ケロッグは、従来の「理想的なマスマーケティング」を手放し、「消費者中心のアプローチ」に切り替えようとしている。ケロッグのデジタル担当チームは、消費者への機敏な対応を重視し、ソーシャルメディアやコンテンツに焦点を絞ることで、この変化の実現をねらう。

他社の日用消費財ブランド同様、ケロッグの商品群、特に朝食向けシリアル製品には、消費者の嗜好の変化が大きく影を落としている。

冷たい食事よりも温かいものを好むようになったり、健康志向を強めたりと表れかたはさまざまだが、食習慣は変わった。特にアジア市場のニーズは多岐にわたる。ケロッグが2年がかりで製品やマーケティング方針を大きく進化させようとしているのも、この変化に対応するためだ。

ケロッグ・アジア・パシフィックで、リージョナル・デジタルマーケティング・マネージャーを務めるナディーム・エーミン氏は、『Campaign Asia Pacific』に対し、次のように語った。「いま、最も重要なのは、リアルタイムで進行するマーケティングだ。多様で広拡大を続ける当社の顧客に機敏に対応しなくてはならない」。

「“理想的な顧客像に基づくマーケティング”から、意識的に距離を置こうとしている」と、リージョナル・デジタルマーケティング ITリーダーのボー・ダン氏は言葉をつなぐ。

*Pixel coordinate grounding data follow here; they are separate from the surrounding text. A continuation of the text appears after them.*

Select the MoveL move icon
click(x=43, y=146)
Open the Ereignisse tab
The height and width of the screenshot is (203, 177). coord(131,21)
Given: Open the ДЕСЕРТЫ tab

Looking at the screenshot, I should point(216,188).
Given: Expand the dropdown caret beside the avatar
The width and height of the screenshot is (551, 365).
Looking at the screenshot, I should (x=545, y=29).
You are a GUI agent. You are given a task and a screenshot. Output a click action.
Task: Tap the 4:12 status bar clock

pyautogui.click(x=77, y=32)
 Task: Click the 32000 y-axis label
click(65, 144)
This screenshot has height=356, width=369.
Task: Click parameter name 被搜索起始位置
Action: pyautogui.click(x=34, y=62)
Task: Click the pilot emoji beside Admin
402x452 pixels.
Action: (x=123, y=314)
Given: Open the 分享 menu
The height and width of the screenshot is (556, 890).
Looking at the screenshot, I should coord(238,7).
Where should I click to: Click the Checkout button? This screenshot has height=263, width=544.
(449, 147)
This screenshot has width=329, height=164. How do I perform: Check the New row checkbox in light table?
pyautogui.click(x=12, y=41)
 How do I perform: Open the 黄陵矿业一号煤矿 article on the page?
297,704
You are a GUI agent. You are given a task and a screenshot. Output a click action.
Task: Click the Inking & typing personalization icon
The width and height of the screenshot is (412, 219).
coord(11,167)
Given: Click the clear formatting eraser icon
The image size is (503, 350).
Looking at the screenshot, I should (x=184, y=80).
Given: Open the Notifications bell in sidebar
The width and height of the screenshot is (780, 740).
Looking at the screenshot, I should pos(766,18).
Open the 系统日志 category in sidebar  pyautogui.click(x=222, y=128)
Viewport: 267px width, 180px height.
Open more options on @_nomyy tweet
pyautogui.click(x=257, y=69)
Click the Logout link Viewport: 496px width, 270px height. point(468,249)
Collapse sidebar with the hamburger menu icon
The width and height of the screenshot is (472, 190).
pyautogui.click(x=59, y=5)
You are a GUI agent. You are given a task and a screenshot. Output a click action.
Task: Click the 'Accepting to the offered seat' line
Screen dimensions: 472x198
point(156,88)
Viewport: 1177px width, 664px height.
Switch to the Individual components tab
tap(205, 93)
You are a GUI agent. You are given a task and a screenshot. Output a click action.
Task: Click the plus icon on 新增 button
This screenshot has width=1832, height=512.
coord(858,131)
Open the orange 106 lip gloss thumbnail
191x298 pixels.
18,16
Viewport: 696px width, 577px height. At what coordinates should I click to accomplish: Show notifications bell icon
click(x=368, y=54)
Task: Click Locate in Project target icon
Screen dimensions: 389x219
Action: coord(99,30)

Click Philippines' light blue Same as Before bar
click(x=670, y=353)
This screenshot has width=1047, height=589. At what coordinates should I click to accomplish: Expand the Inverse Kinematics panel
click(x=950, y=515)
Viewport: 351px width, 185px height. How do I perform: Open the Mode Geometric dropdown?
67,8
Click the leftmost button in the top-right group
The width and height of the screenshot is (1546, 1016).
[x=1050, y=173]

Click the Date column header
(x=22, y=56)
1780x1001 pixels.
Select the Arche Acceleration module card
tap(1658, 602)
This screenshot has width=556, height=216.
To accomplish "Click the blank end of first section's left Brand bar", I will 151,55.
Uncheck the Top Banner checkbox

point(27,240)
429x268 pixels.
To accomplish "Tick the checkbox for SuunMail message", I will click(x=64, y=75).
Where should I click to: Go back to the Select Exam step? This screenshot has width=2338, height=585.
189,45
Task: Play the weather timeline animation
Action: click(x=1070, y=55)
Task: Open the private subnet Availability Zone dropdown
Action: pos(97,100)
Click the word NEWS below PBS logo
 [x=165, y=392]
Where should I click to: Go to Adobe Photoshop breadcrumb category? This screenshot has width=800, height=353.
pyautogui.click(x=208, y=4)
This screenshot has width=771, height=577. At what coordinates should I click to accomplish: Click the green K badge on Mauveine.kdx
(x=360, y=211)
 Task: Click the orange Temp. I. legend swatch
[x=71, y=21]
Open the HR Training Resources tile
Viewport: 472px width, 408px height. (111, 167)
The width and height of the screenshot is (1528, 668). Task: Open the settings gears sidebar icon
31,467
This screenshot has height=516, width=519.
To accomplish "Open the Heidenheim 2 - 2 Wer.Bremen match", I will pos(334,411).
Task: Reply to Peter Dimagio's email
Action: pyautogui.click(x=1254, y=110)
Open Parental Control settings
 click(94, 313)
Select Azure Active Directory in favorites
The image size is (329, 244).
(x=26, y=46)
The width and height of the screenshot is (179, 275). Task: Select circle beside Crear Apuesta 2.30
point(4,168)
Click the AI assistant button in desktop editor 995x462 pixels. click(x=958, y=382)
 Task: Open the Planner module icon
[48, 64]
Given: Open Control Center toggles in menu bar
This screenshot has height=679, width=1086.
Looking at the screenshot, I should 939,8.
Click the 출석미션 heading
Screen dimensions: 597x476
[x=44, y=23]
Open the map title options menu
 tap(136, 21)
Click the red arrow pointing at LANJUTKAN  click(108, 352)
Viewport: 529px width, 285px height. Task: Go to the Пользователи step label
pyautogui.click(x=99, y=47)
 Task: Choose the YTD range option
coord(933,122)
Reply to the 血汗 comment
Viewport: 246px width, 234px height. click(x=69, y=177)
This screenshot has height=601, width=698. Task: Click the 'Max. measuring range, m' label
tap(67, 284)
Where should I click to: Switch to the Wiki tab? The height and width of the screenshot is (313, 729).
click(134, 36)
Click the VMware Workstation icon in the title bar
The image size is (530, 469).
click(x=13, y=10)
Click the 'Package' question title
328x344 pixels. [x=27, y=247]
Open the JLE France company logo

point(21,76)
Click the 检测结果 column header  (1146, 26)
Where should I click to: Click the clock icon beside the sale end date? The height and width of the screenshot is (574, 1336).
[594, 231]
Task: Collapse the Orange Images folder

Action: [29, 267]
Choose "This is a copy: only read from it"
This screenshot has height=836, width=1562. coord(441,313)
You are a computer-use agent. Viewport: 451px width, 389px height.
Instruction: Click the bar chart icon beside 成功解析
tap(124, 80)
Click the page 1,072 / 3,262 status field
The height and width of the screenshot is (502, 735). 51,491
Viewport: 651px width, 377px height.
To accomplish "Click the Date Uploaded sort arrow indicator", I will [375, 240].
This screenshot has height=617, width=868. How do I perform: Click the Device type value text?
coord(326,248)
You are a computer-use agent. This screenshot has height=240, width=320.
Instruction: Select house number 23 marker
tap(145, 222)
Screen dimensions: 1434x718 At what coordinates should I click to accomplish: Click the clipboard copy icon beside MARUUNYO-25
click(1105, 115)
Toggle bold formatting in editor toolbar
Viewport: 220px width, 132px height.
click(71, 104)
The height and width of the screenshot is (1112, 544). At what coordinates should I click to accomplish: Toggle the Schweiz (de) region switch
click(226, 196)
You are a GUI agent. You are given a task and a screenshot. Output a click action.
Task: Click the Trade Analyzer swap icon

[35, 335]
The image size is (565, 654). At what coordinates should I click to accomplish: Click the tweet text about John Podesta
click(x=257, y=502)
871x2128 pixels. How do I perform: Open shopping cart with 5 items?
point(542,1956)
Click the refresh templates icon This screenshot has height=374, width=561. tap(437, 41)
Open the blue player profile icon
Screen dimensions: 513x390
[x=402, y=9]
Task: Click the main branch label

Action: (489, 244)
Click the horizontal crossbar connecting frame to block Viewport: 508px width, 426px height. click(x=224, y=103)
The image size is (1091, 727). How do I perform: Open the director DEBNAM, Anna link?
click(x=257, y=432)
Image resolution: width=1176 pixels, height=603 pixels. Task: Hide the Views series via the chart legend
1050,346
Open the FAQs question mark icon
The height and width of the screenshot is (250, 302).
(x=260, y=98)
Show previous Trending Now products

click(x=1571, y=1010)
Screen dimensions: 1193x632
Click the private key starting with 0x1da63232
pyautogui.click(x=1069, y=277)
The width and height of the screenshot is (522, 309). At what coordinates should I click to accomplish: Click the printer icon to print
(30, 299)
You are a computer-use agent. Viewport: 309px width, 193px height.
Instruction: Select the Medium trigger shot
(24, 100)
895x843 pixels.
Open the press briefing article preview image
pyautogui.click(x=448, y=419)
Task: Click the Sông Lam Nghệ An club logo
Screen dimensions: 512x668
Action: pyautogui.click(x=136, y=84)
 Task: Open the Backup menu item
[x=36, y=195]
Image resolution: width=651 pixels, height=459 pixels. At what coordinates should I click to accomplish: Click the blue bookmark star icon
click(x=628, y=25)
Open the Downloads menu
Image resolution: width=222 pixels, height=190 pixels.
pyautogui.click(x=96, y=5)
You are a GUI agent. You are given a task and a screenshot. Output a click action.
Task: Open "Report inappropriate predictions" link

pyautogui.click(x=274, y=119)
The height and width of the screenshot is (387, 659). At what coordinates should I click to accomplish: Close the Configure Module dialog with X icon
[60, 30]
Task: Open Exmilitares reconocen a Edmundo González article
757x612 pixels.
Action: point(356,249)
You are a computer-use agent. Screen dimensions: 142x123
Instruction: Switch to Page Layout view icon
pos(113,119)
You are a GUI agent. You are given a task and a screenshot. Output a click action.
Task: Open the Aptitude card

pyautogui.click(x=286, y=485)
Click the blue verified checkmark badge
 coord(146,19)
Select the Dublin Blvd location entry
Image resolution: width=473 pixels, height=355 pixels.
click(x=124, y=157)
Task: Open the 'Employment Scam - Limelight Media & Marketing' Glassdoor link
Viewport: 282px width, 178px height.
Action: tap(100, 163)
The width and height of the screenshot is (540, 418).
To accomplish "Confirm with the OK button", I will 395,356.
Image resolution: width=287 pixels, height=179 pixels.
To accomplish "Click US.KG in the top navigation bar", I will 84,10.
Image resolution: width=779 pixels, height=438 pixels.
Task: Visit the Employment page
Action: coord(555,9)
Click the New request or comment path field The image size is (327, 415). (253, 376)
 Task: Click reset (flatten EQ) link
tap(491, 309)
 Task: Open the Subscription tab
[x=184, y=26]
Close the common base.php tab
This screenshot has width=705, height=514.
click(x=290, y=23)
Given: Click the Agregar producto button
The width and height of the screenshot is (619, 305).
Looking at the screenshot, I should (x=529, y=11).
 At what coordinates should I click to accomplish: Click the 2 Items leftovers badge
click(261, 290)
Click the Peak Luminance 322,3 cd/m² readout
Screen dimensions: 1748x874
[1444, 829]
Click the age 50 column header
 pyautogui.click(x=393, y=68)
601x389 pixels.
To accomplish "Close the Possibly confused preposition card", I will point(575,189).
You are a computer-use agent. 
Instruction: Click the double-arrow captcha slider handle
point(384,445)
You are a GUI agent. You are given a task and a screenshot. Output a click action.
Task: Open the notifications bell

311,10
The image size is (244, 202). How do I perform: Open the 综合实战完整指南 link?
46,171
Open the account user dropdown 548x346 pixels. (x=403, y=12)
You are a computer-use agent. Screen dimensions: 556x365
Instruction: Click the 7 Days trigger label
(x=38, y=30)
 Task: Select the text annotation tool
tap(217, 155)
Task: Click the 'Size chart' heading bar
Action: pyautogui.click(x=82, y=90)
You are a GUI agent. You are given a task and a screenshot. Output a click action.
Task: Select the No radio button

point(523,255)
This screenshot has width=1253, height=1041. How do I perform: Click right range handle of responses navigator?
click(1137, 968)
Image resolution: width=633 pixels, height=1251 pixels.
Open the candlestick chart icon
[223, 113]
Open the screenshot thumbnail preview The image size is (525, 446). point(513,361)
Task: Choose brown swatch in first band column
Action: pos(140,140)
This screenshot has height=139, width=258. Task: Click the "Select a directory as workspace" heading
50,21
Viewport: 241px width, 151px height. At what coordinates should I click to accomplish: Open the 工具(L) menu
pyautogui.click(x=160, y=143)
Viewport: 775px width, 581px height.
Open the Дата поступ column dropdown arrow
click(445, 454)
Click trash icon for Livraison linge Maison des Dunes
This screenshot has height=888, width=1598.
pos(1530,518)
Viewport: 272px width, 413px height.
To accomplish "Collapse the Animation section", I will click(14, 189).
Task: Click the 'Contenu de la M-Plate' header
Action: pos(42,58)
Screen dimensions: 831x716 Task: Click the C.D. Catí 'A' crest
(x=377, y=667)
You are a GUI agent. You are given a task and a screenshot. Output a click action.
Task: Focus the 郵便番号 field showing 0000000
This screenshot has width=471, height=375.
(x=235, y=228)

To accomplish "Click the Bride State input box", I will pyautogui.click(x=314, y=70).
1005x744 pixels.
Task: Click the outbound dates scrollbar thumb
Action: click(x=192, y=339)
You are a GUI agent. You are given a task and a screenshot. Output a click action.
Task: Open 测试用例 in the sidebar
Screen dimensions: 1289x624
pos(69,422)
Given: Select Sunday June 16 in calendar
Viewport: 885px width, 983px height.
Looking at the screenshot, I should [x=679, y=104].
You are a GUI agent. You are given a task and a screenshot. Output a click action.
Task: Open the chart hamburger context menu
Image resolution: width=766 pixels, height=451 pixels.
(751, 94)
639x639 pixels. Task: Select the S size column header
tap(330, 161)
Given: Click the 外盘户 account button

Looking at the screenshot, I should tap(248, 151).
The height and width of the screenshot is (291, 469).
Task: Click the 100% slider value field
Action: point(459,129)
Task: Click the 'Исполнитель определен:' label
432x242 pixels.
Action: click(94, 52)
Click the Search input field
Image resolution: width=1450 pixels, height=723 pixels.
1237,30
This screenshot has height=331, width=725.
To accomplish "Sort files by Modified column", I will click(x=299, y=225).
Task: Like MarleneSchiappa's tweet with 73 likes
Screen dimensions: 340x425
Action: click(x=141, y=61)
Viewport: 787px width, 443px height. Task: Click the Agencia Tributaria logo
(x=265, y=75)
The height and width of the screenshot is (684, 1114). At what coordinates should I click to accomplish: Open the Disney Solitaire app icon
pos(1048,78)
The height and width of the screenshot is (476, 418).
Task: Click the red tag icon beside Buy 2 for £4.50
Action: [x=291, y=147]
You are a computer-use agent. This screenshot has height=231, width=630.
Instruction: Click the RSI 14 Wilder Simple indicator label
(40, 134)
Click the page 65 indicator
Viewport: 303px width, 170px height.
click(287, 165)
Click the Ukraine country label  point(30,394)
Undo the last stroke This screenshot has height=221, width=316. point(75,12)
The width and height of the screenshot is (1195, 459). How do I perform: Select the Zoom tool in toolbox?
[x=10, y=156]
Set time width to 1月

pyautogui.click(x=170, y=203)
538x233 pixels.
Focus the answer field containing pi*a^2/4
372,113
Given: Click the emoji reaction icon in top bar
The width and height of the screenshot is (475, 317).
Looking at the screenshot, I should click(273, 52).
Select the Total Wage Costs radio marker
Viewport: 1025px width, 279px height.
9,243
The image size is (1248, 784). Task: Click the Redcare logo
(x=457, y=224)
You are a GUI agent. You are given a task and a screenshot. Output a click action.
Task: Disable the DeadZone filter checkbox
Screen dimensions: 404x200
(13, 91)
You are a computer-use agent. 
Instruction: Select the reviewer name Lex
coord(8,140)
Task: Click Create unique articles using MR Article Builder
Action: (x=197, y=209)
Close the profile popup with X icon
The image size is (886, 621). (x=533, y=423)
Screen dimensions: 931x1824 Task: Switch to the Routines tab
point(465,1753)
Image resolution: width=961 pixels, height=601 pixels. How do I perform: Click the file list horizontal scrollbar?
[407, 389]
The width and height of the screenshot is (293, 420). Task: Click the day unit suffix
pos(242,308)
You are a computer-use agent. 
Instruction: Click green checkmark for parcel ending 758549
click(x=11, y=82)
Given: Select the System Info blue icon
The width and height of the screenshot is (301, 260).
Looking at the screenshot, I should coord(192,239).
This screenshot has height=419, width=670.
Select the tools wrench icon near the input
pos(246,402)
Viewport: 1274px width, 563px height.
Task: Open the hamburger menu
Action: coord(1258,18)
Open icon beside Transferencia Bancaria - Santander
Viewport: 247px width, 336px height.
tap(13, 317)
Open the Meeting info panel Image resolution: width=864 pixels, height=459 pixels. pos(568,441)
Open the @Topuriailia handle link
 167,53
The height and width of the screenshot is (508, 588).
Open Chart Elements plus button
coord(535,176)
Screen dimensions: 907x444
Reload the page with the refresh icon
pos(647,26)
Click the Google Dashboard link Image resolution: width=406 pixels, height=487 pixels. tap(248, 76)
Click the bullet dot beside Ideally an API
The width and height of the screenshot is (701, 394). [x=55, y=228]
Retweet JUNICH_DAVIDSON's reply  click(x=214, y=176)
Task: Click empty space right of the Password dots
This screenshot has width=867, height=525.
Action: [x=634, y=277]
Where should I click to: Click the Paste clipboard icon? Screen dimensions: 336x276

「デジタル(施策)、ソーシャルメディアや動画などを通じて、私たちは消費者にある種のメッセージを送りたいと考えている。そのメッセージとは、『どんな人が、どのようにして、生活を向上させているのか』について、消費者に興味を抱かせるものだ」とダン氏は語る。「ケロッグ製品を常に気にかけているような、“完璧な顧客像”を示すためのものではない」

エーミン氏は、同社のデジタルチームの目標は明確だと信じている。その目標は、ビジネスとアジア太平洋全域を対象とした“購入者向けマーケティング”に一貫性を持たせ、効果をあげることだ。「私たちは、マーケティングのためにマーケティングはしない」と彼は付け加えた。

「想定外の楽しみかた」をいち早くつかむ

アジアでは、市場ごとに商品には異なる反応がある。「オーストラリアでは、当社の『スペシャルK』シリーズはとても人気を集めている。一方インドでは、オーツ麦やグラノーラの製品が成功を収めている」とエーミン氏は話す。

朝食向けシリアルカテゴリーの縮小に対し、ケロッグの戦略は、同社の多様な製品群が、従来にない消費のされかたなどに対応できるようにする、というものだ。「私たちが着目しているのは、消費者がどのようにシリアル製品を食べているか、だ。例えば、ヨーグルトのようなほかの食品と一緒に食べるなど、これまでにないレシピが登場している」(エーミン氏)。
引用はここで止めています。